Pardonne-moi d’aborder un tel sujet, toi qui es incapable de concevoir le mal. Tu en seras interloqué, mais me connaissant, tu m’en pardonneras volontiers. En fait, c’est ton innocence qui me pousse à te faire part de mes réflexions sur ce thème ; le pur ne conçoit pas le mal. Tu es une denrée rare, hors de prix en ces jours de ténèbres. Tu t’es trompé d’époque, le Haut-Moyen-âge t’eut mieux convenu, tu te serais épanoui dans les combats épiques pour la justice ou l’honneur d’une gente dame. Mais tu le sais ô combien ! L’honneur n’est plus côté, l’amoral est honoré. Je ne vais pas développer ici un sujet qui est comme les tonneaux des danaïdes.


Les journalistes, experts en manipulations, parleront de marronniers ; hélas, hélas mon ami, ceux-ci ont oublié d’apprendre à se taire ; ils sont de la bavasse comme les aurait qualifiés un personnage sortit des romans de Marcel Pagnol. A quand le grand silence précédant le Jour ?

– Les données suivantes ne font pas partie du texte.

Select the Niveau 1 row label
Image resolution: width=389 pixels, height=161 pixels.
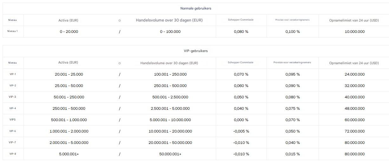(13, 31)
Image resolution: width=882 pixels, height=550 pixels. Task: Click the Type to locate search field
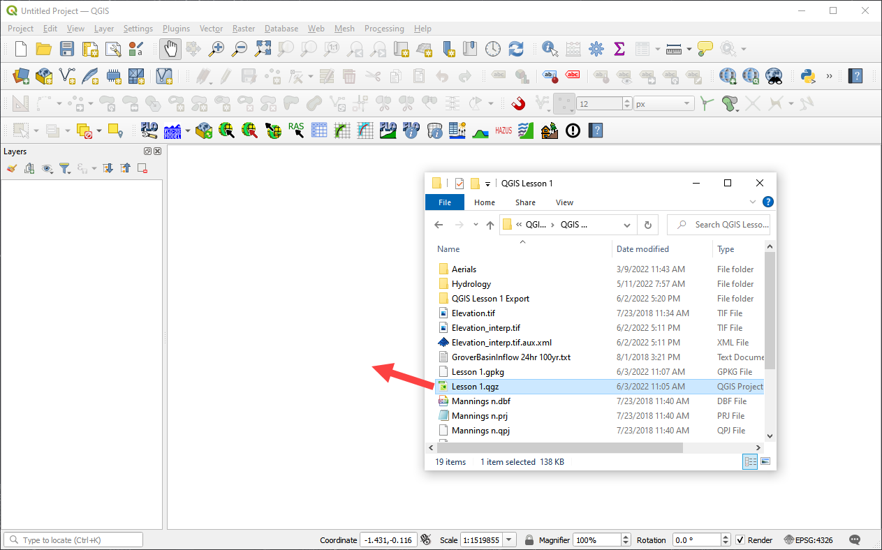[x=73, y=540]
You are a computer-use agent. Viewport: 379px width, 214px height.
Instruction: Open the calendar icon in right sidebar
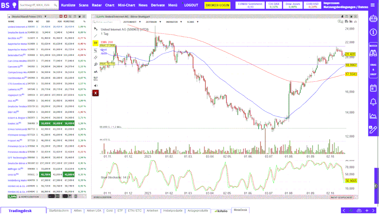tap(373, 88)
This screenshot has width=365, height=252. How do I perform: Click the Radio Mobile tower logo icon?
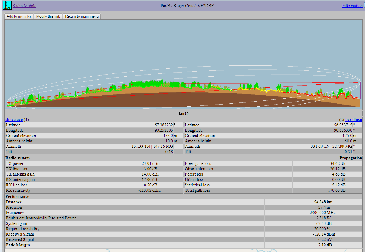point(7,5)
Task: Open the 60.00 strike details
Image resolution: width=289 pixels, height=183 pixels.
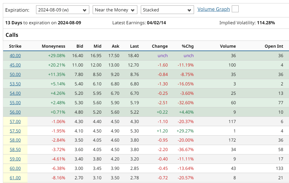Action: click(x=15, y=168)
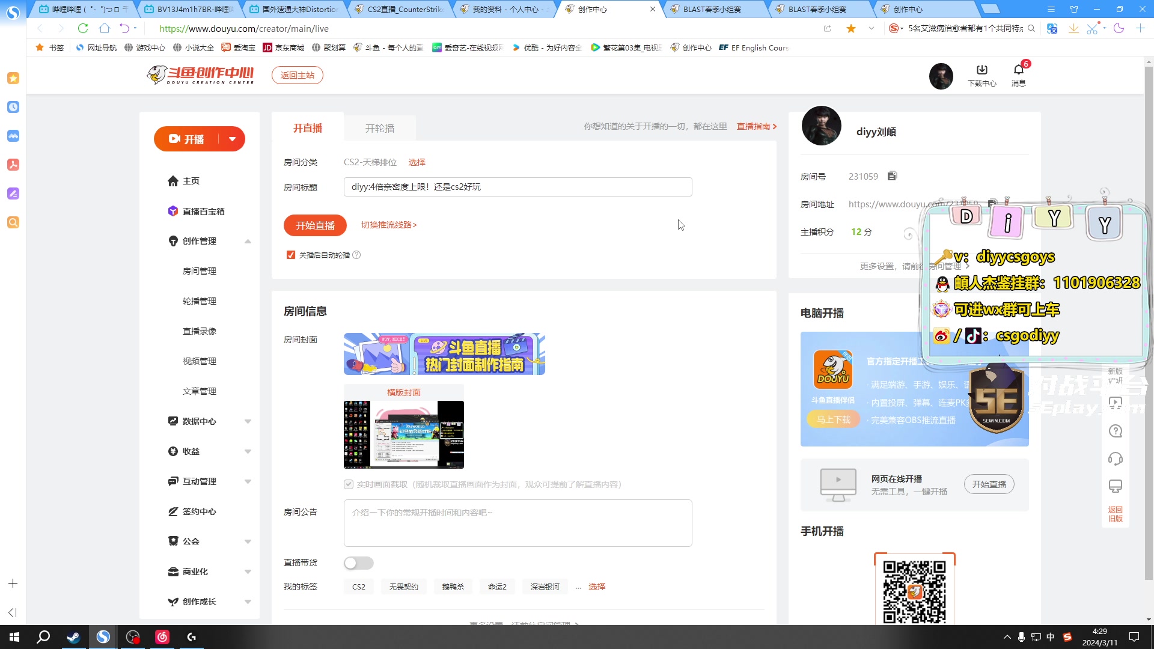The image size is (1154, 649).
Task: Open the 切换推流线路 link
Action: [389, 225]
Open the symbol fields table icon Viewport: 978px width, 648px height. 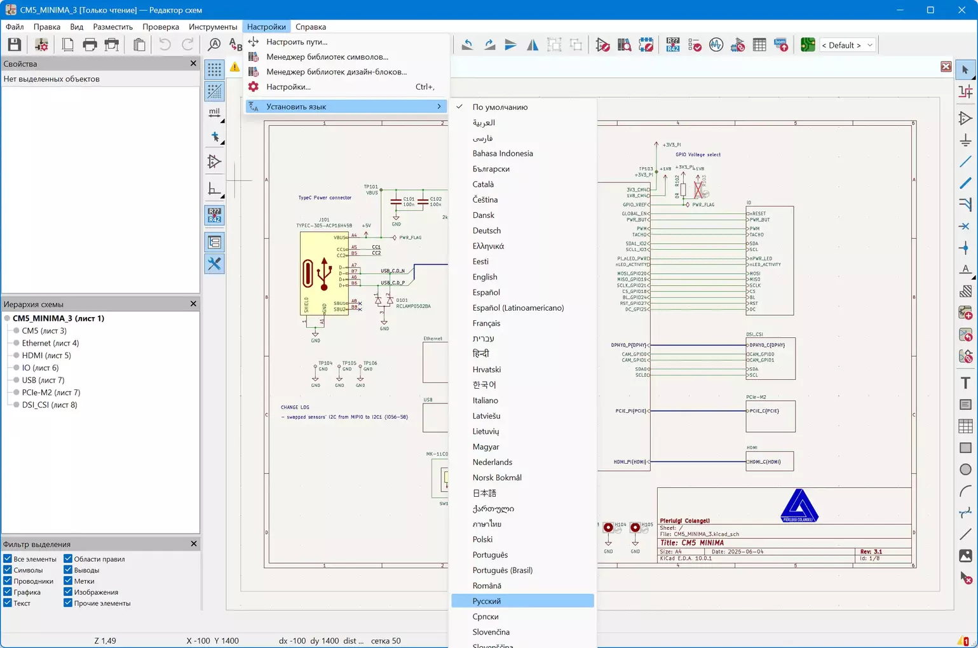click(759, 45)
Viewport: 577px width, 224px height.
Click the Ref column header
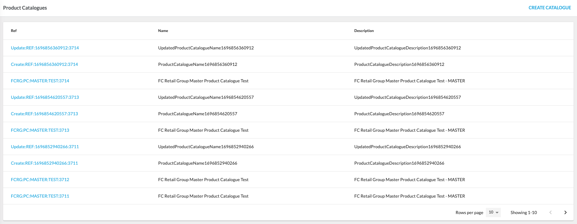click(14, 31)
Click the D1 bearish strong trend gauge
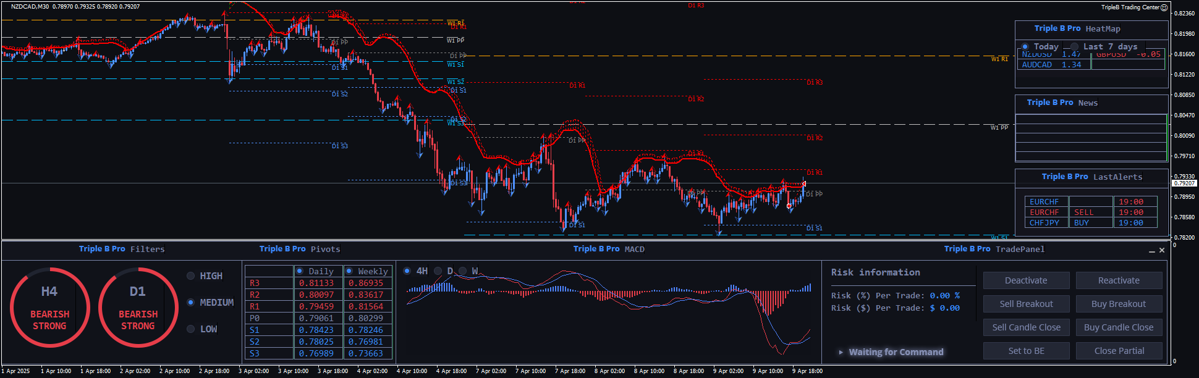 138,307
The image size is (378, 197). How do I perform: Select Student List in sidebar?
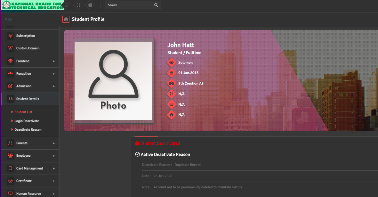(x=23, y=112)
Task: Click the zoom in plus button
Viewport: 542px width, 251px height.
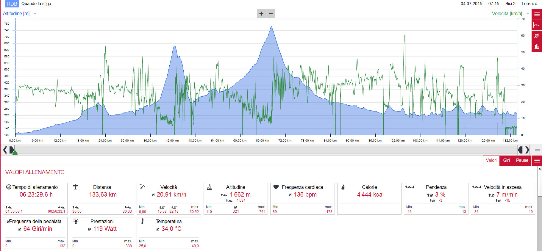Action: (261, 14)
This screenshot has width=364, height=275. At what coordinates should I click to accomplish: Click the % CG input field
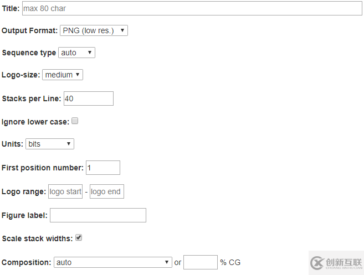point(201,262)
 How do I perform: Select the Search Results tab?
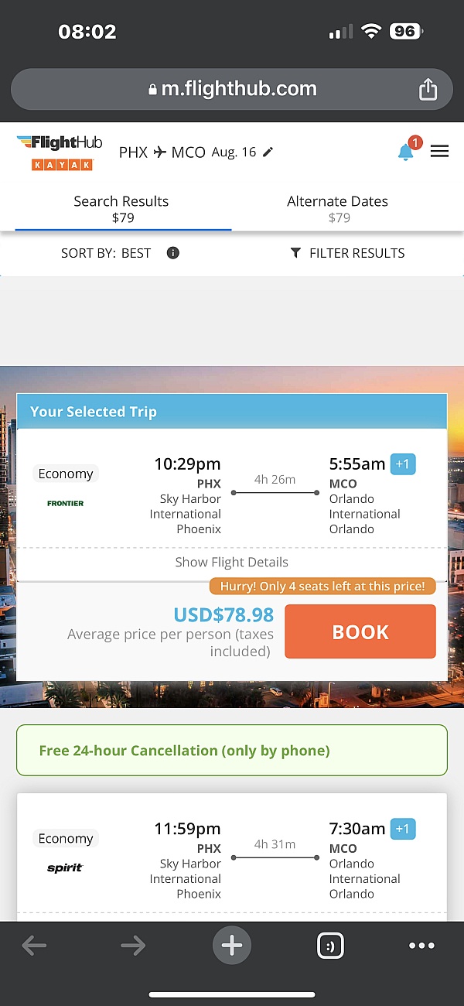[121, 209]
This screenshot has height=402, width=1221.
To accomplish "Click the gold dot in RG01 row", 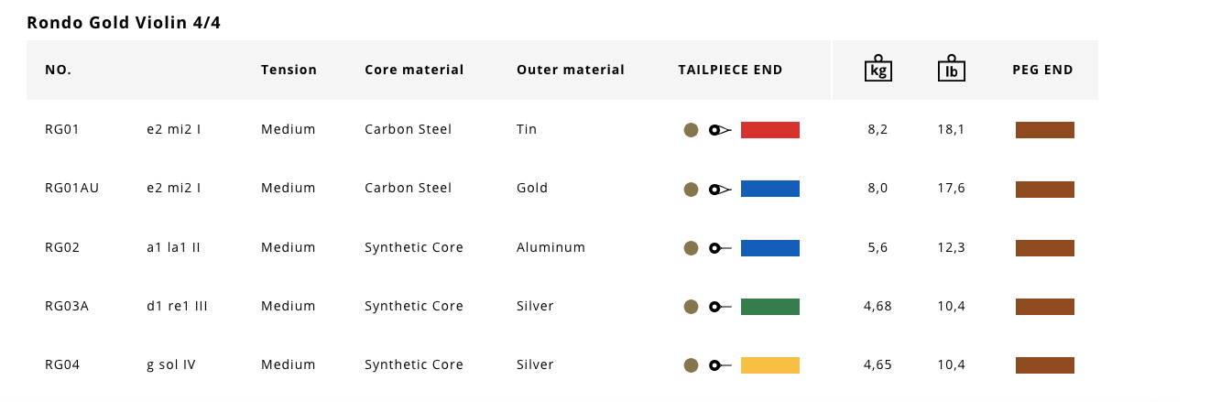I will click(x=692, y=131).
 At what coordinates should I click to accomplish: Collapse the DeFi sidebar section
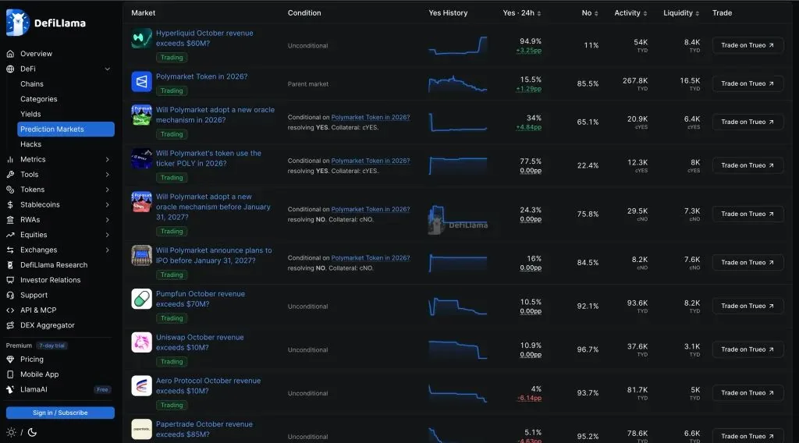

Le pardon, pour le chrétien est contenu dans la vie théologale, il en est l’un des actes, et le commandement du Seigneur Jésus est sans réplique : Pardonnez, pardonner ; priez pour vos ennemis. Ce commandement nous démarque radicalement du reste du monde, et aucune autre religion ne l’a introduit dans sa culture comme la religion chrétienne ; il en est de même pour l’aveu : Reconnaissons, que nous sommes pécheurs, ce sont-là les paroles que le célébrant prononce à l’ouverture de la messe ; ce qui peut se traduire par : Reconnaissons, que sans Dieu nous ne sommes rien.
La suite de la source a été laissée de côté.